I made this game to illustrate Hume’s “Is/Ought Problem,” which basically says that there is no way for the reason to connect a statement about how the world is to a statement about how the world should be. There is a fundamentally uncrossable gap between what is and what ought to be.
This was, then, an attempt to create philosophy through the use of an interactive toy/game. You play a figure who attempts to leap over a gap. With every failed leap, a counter increments your number of tries.
Initially, there was no way to ‘solve’ the game, in keeping with Humean thought, but — and I hesitate to explain myself here, because it sort of runs contrary to the point of doing-philosophy-without-writing, but I am ultimately incapable of not explaining myself — I began to think of a way I could critique Hume’s thought within the game.
Personally, I do not believe that it is impossible to make moral claims through reason.
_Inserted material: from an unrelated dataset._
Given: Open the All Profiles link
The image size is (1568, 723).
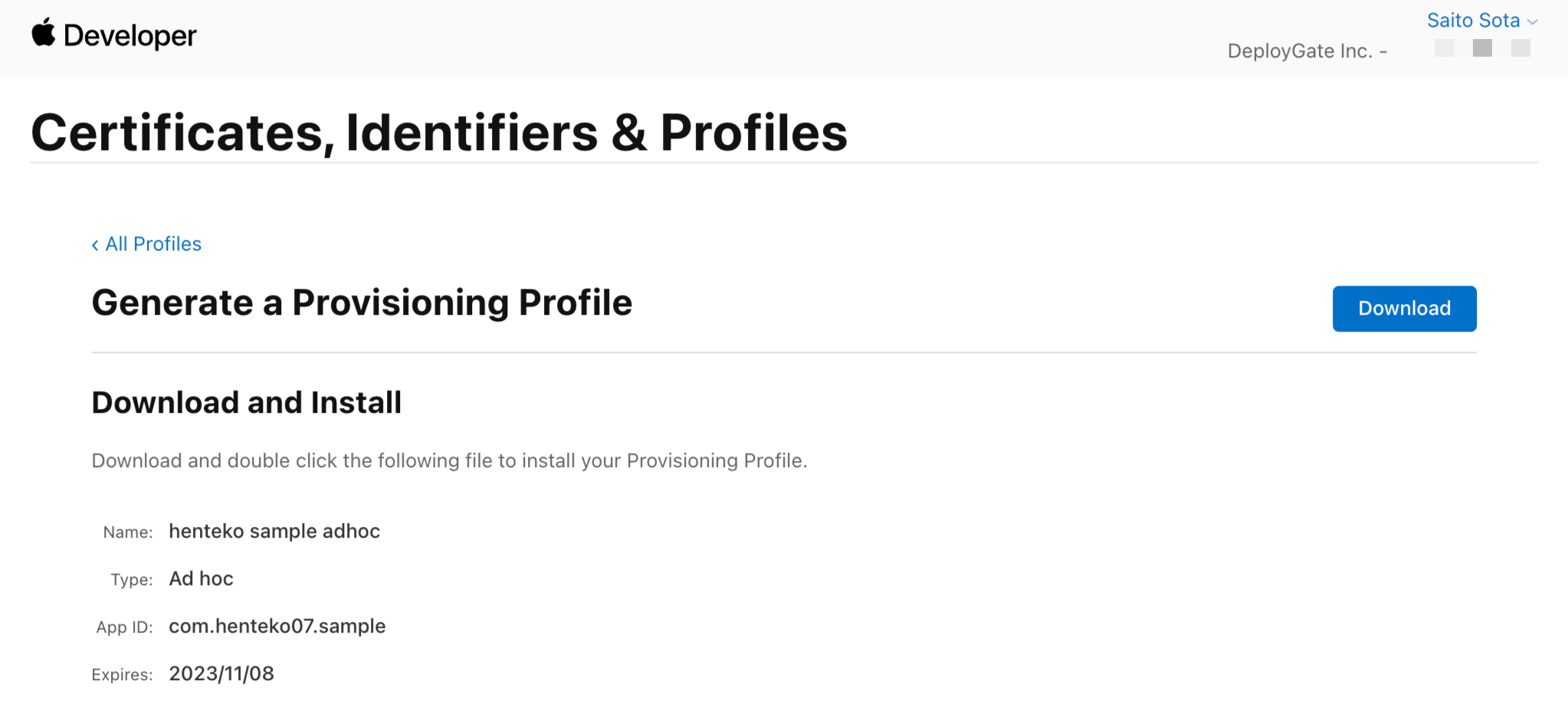Looking at the screenshot, I should (x=152, y=244).
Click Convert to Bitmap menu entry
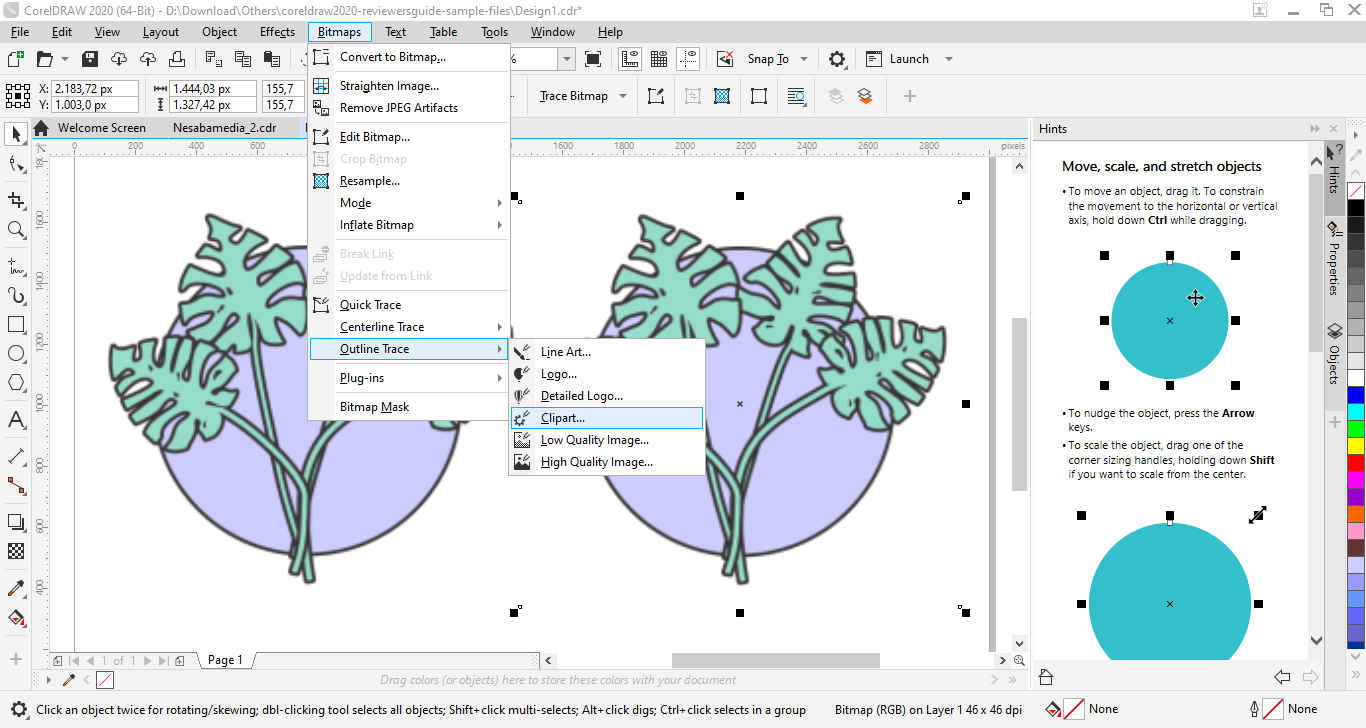 pyautogui.click(x=392, y=57)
But — like many philosophic “problems” — Hume’s is/ought gap is difficult to cross, and so — like many philosophic “problems — it is therefore ignored. The solution of the game, then, is to turn away from the gap (Hume’s gap).
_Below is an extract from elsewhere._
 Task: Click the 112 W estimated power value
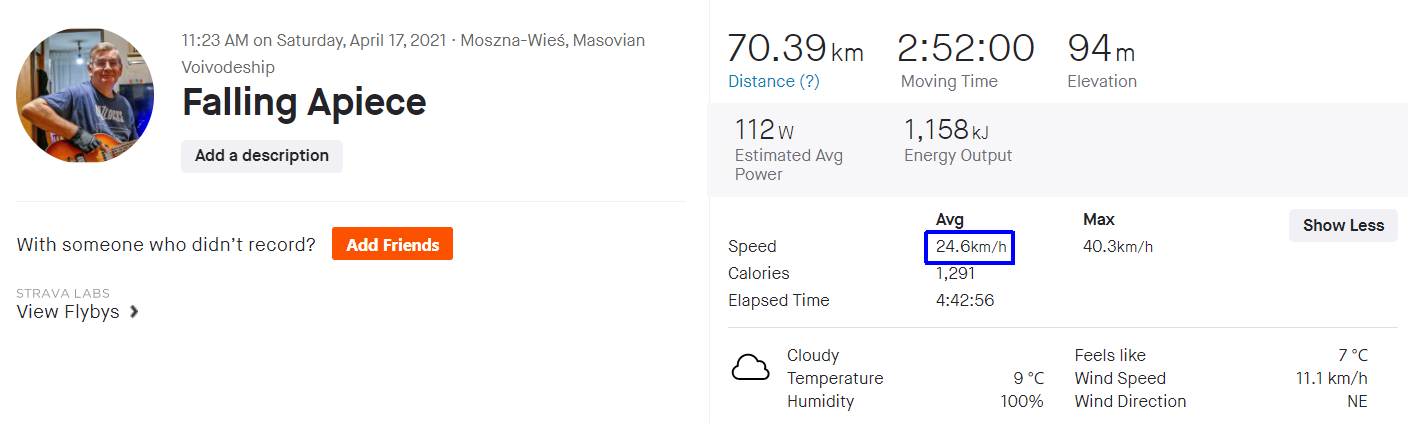point(765,130)
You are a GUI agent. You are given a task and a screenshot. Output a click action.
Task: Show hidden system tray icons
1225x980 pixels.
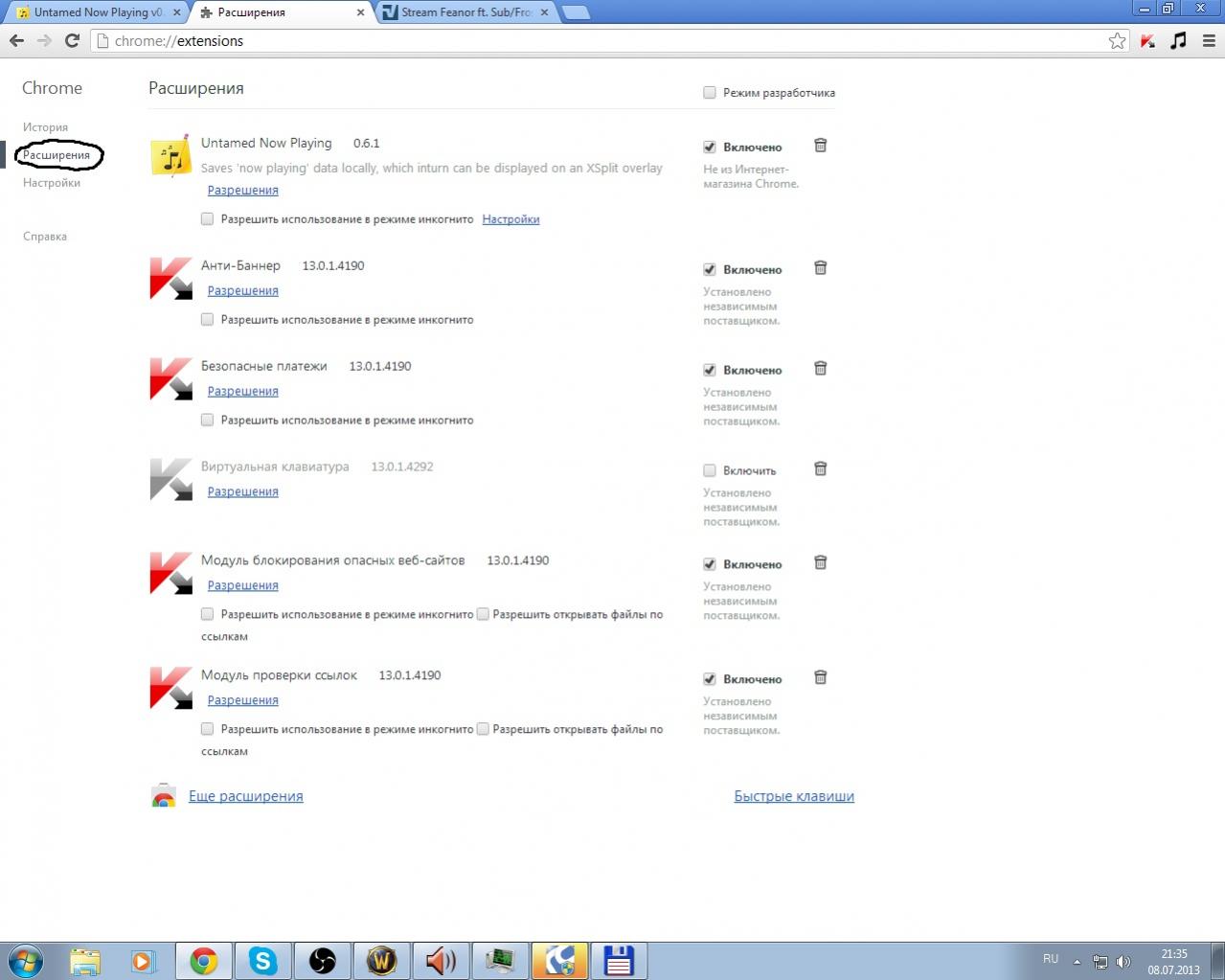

This is a spoiler, and I apologize for spoiling the game for you. But I wanted to think about what this means for Hume (other than, of course, nothing).
Does this game provide a critique of Hume’s statement?
I think it does, in that it provides a way of crossing the gap. However, I doubt that this HTML 5 toy is going to be included in a peer-reviewed journal anytime soon, because — as an interactive toy — it does not meet the criteria of being a written critique.
It writing, this game’s critique feels not only trivial, but off-point. “How do you cross Hume’s is/ought gap?” is the question, but “Walk left” does not seem to suffice as an answer.
Something for me to consider when making subsequent games, or to expound upon, or to otherwise examine.
On the reaction.
This game was easy to code, simple, and fun. I made it in a night and shared it with /r/philosophy. A lot of people focused on “beating it,” and shared how many “tries” it took them to win.
As a game designer, I am typically thrilled when people talk about beating the game. But I felt, in this case, a little disappointed that I had made it this easy.
Hume’s problem is a really interesting one to me, and I wanted to convey some degree of that interest. I wanted the game to reflect the problem, and by making it easy (or too easy), I feel like I undercut the nature of the problem itself, so that my answer felt more like hand-waving (“Nah, just think outside the box!”), than it did a legitimate critique.
But, more complicated answers (invisible platforms, weird jump patterns, etc.) might further conflate the point: “Oh, Hume’s problem can be circumvented by doing a bunch of a weird philosophic gymnastics.” I don’t feel like that’s much of an answer either.
Maybe the answer is simply to make the walk take a lot longer. And — perhaps — if you walk left for a minute, you appear on the other side. But, if at any point you turn right, you immediately pop back out on the left side of the gap.
This — I think — might better convey the philosophic critique: You must turn away from the problem completely to address it. If you turn back, even for an instant, it is there.
But I’m not sure if I’m going to implement that right away. I feel like the worst moment to revise a game is the moment it’s released. Better to take those feelings of incompleteness, of imperfection, and apply them to the construction of the next game.
While I’m working on a couple of non-philosophic games (or, rather, games not specifically focused on addressing philosophic problems), I am very interested in making more philosophic games, for a couple of reasons.
Obviously, it’s fun to feel like you’re engaging with important figures in the history of Western thought. Making this game felt like I was doing something important, even if it’s ultimately an HTML 5 toy.
Secondly, it was quick and easy. I didn’t need to worry about gameplay questions, or how to make it fun, how to make decisions have meaning, etc. Because the game is secondary to the philosophic statement, which reminds me of this Mamet book I just read called “Theatre,” where he lambasts theatrical pretensions, specifically (1) acting methods, (2) directorial aspirations, and (3) theater that is designed to improve people.
To Mamet, theater is only supposed to entertain. Everything else is unnecessary. A play must entertain, and if it entertains, it’s successful. If it doesn’t entertain, it’s a failure.
I think — to some degree — he is right. If you can’t entertain people (whatever that means), and get them to come out, then you can’t have a play, because a play requires an audience.
But, more importantly, I think that all art has — as its primary function — the goal of filling an unknown need, of making a statement, or of otherwise inspiring an audience. Art that does not inspire is pornography, and I feel Mamet’s injunction that the theater entertain (and entertain only) can be refuted simply by asking him if — therefore — a strip club is the greatest theater.I disagree.